**What you have to do**.
In the entries below, the lines from the one with "Nashville Lukes Neon Sign (29, 1306)" through the one with "Nashville Tennessee City Map II (84, 887)" are to be copied exactly; both ends count.

···

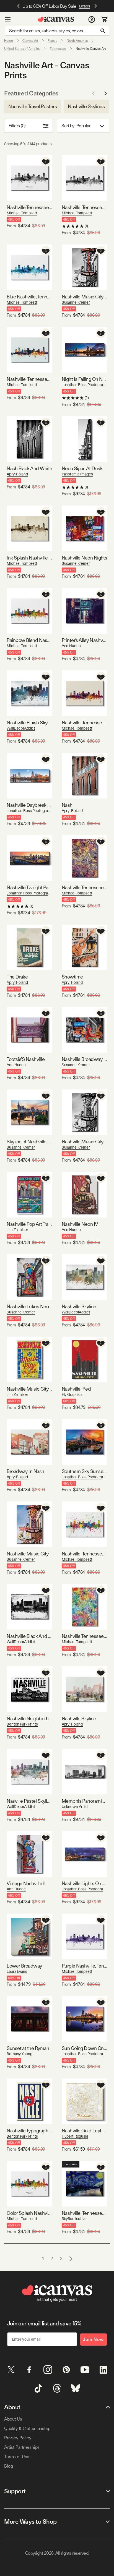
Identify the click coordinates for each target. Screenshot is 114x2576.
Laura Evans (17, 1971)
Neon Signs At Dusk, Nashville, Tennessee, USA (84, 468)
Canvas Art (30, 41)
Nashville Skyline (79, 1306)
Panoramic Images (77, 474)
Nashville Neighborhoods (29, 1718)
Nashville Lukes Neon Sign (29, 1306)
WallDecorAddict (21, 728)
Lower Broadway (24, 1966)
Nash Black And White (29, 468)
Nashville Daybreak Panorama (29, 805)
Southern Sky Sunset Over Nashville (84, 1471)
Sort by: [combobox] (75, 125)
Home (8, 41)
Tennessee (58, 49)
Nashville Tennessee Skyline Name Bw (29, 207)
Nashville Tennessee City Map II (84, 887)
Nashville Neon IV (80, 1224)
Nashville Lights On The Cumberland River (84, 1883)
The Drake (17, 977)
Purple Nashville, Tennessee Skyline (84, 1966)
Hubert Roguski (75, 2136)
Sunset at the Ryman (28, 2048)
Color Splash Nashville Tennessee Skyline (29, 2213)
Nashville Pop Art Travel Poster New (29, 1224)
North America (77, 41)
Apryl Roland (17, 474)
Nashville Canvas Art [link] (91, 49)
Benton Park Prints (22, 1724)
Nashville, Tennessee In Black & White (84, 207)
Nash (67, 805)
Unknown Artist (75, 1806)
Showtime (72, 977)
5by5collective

···

**Written answer**.
Nashville Lukes Neon Sign (29, 1306)
WallDecorAddict (21, 728)
Lower Broadway (24, 1966)
Nash Black And White (29, 468)
Nashville Daybreak Panorama (29, 805)
Southern Sky Sunset Over Nashville (84, 1471)
Sort by: [combobox] (75, 125)
Home (8, 41)
Tennessee (58, 49)
Nashville Tennessee Skyline Name Bw (29, 207)
Nashville Tennessee City Map II (84, 887)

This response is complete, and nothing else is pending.